STT streaming (starts on first frames) ~80–120 ms

LLM (streaming, parallel to STT) ~60–100 ms

TTS (streaming, parallel to LLM) ~40–80 ms

End-to-end latency (estimated) ~180–350 ms

Selecting the appropriate product

The two products are designed for meaningfully different deployment contexts. The following criteria are intended to support an informed evaluation:


Callin for Google Meet is well-suited when:
The organization is already standardized on Google Workspace · Platform migration is not feasible within the current IT or contractual framework · Call volumes are moderate (<50/day) · End-to-end latency in the 600–900 ms range is acceptable for the intended use case (internal meetings, training sessions, non-time-critical multilingual workflows).

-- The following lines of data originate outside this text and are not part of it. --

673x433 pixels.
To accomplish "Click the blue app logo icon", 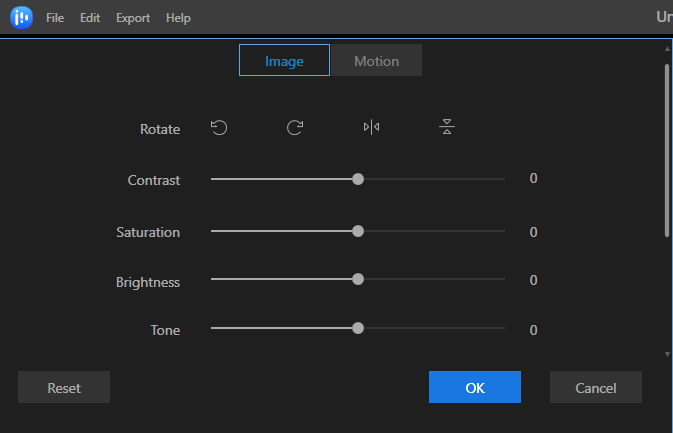I will tap(21, 18).
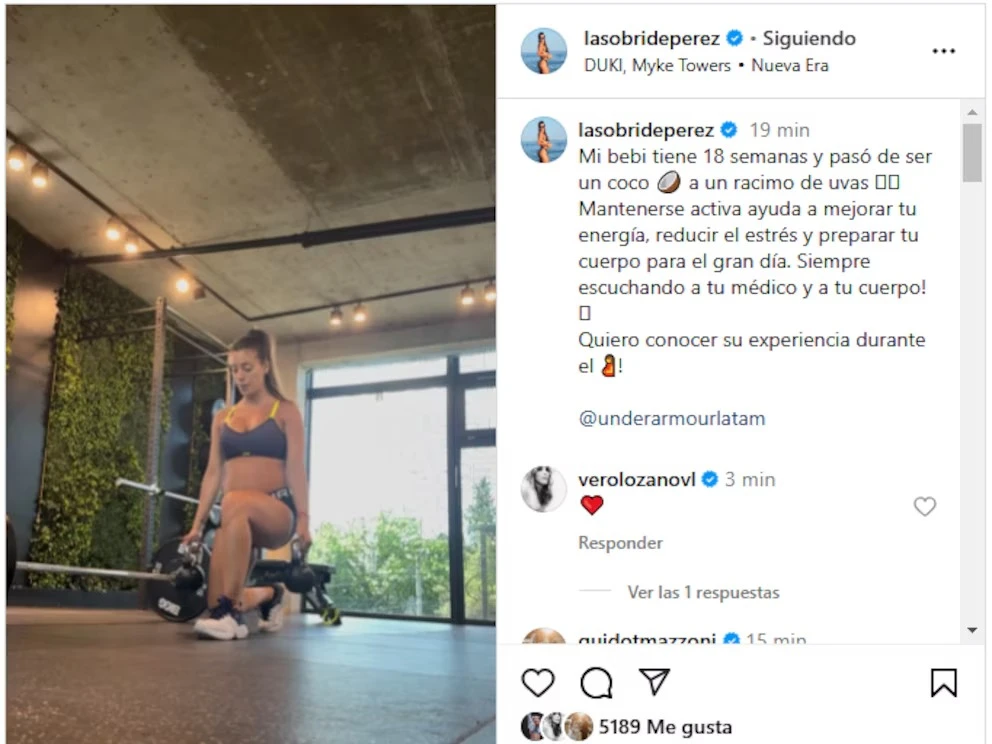992x744 pixels.
Task: Toggle the Siguiendo follow status
Action: pyautogui.click(x=809, y=39)
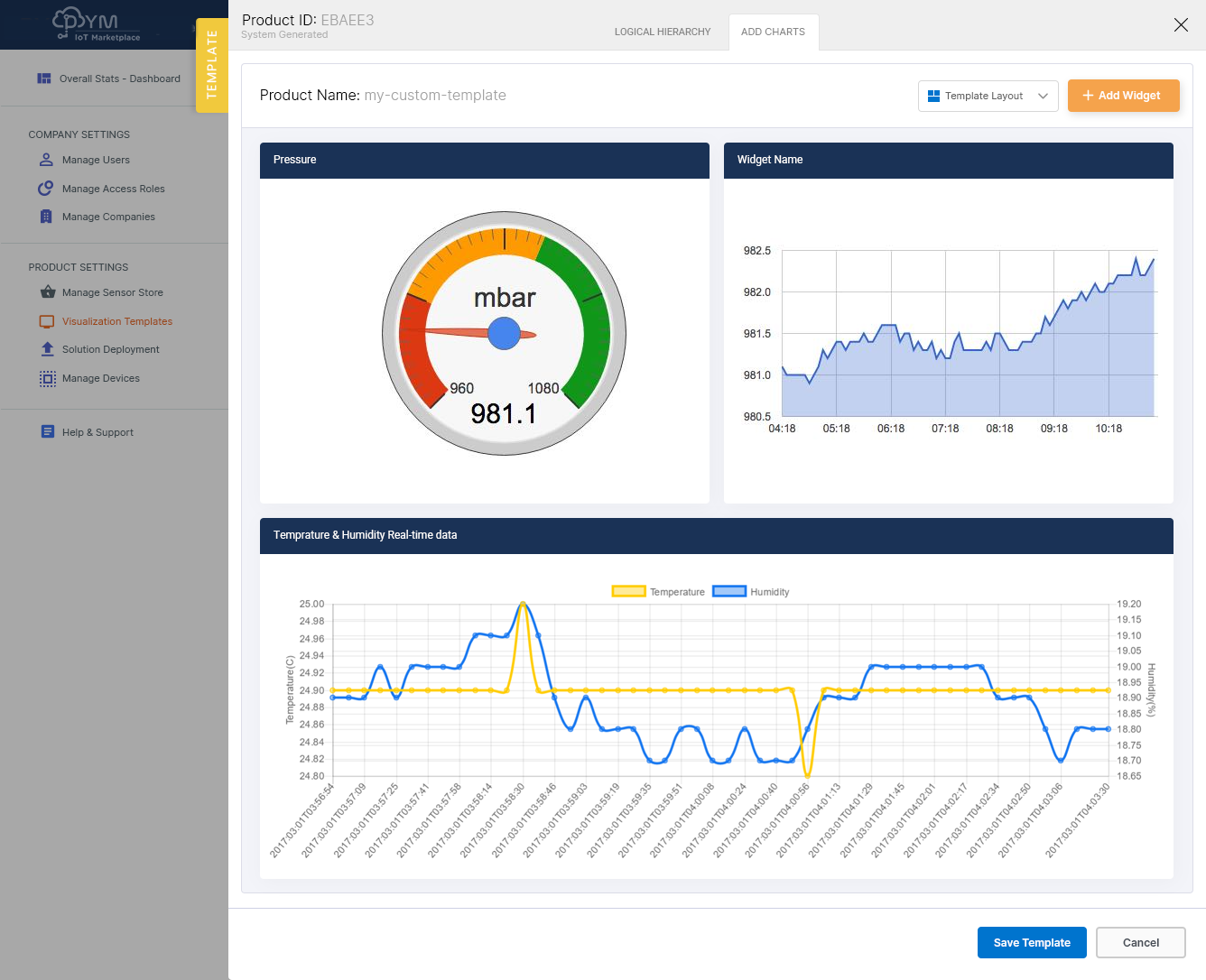
Task: Open Solution Deployment
Action: [x=111, y=349]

Callin Voice Engine is the appropriate choice when:
The deployment involves a production AI voice agent · The use case is customer-facing, where latency has a direct and measurable impact on user experience and retention · Full programmatic control over the audio pipeline is required (VAD configuration, interruption handling, custom turn-taking logic) · The system must support high call volumes with predictable, scalable infrastructure.


Closing remarks

Both products reflect a consistent underlying principle: the appropriate solution depends on the specific constraints of the problem at hand, not on a single architectural preference.

Callin for Google Meet minimizes the adoption effort for organizations that are already invested in that platform. Callin Voice Engine removes the architectural ceilings for teams operating under tighter latency requirements or building customer-facing products where conversational quality is a differentiator.

The distinction matters because latency in AI voice is not an abstract engineering concern. At 200 ms, a conversation with an AI agent reads as natural. At 800 ms, the interaction pattern shifts — users adapt to the delay, responses feel scripted, and the interface resembles automated telephone systems of a prior era rather than a genuinely conversational product.

For teams evaluating Callin Voice Engine for production workloads, our engineering team is available for dedicated architecture reviews.

Methodological notes
Latency measurements reported above are averages from controlled test sessions with participants in Western Europe (Milan, Frankfurt, Paris) on consumer fiber connections (50–200 Mbps). Real-world values vary based on geography, network quality, and AI model load. "Callin for Google Meet" figures reflect structural overhead inherent to the Google Meet architecture, independent of Callin's implementation. Full benchmarks are available on request for enterprise customers.